Una mujer española, afincada en Londres, solicita el divorcio y consigue la custodia de sus tres hijos tras haber denunciado malos tratos del marido a ella y a la hija mayor. Pese a la prohibición de sacarlos del Reino Unido, el padre, argelino, consigue llevárselos a su país. La mujer se traslada a Argelia y busca trabajo para sobrevivir y poder ver a los pequeños. Un tribunal argelino establece el régimen de visitas. Cada fin de semana la  madre recorre mil kilómetros para abrazar sus hijos, como establece la resolución, pero solo muy raramente lo consigue. El padre arguye que podría llevárselos fuera del pais. Los hijos desean estar con su madre.

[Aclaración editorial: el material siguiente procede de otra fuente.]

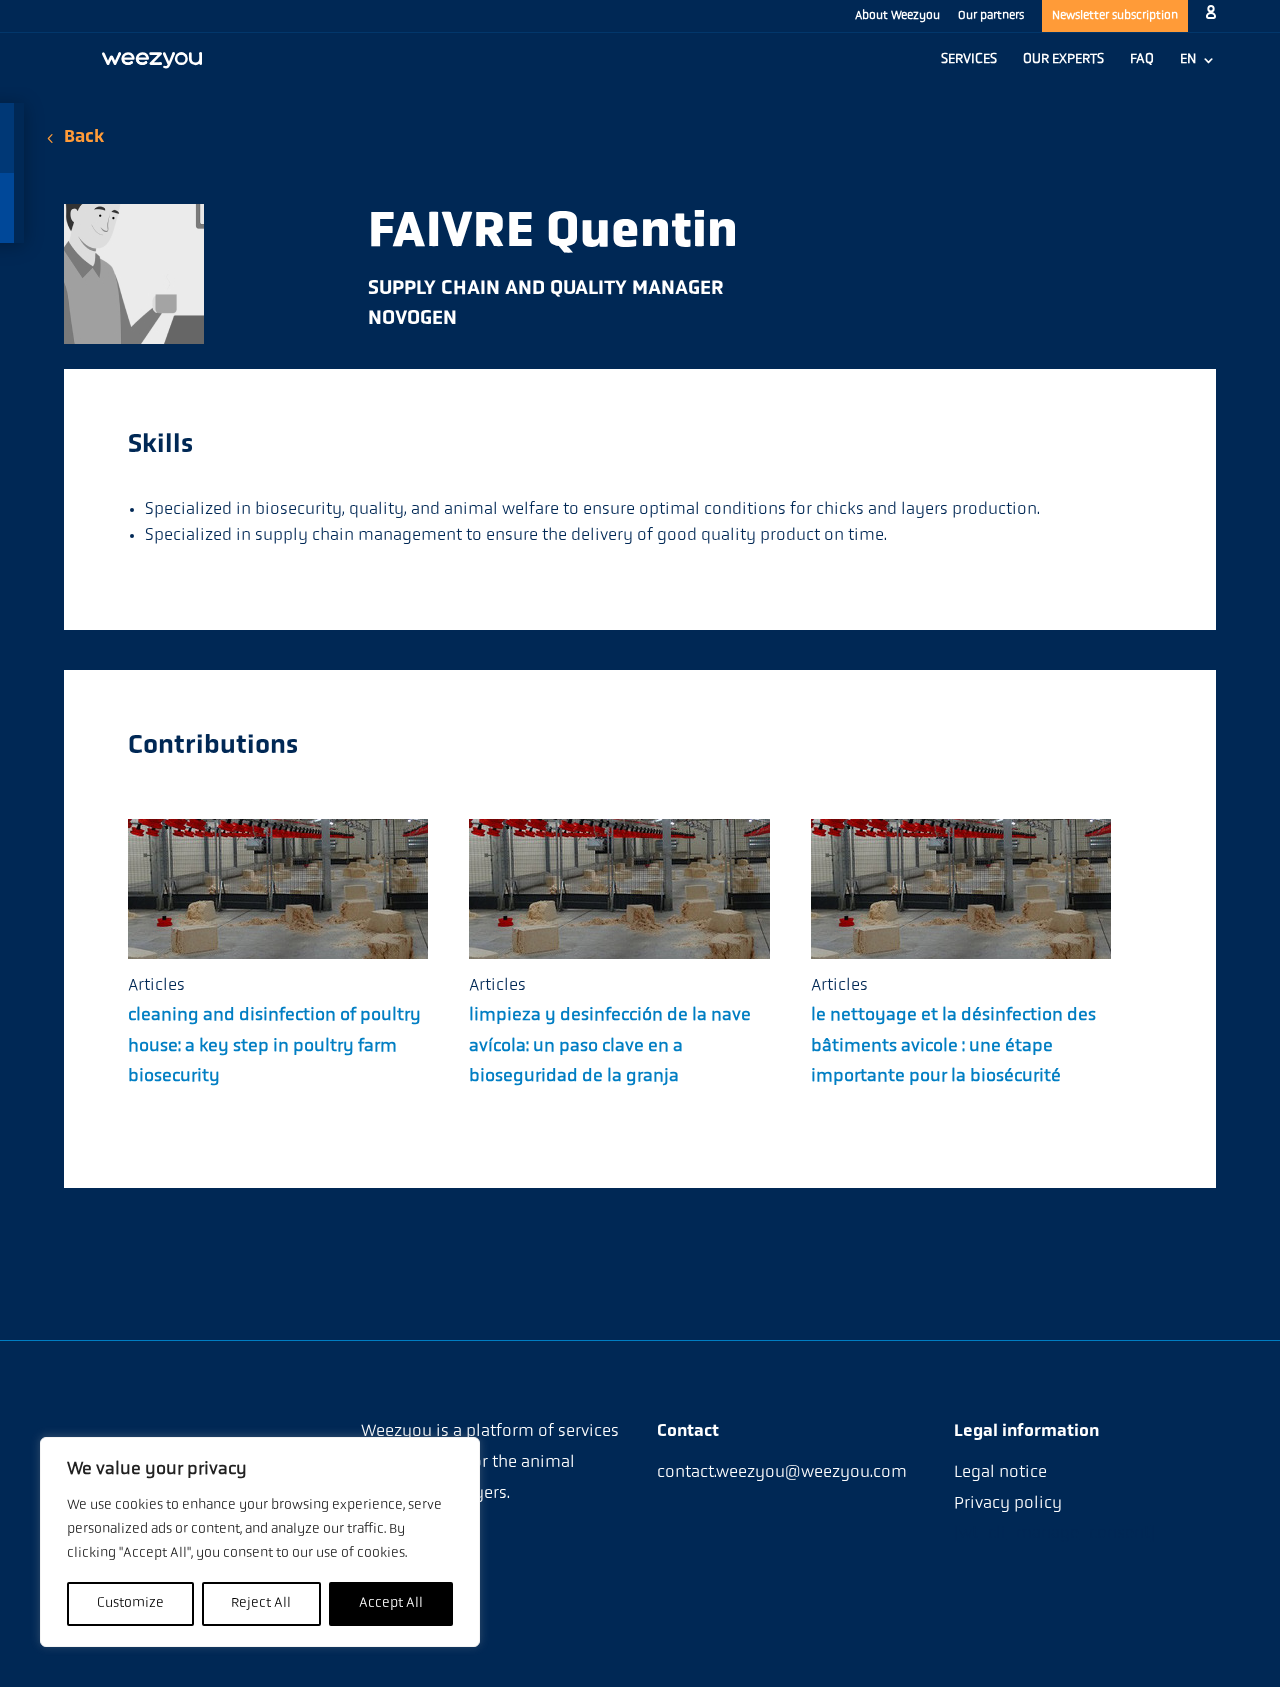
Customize (130, 1603)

Es un caso de película, sí, a la que cada uno podrá poner el final que desee o el que considere probable. Difícilmente será bueno. Cabe evaluarlo de la manera más simple o de la más compleja, desde el punto de vista de cada uno de los afectados (madre, padre y, sobre todo, niños) o a través de las diferentes posiciones culturales, religiosas, legislativas o políticas.

Siempre quedará el trasfondo de lo elemental: ¿por qué esta barbaridad? ¿Por qué no hay respuestas justas?

La emoción no sobra, pero hay que conseguir que no estorbe a la reflexión sobre un problema que, por múltiples razones, crece; o puede crecer.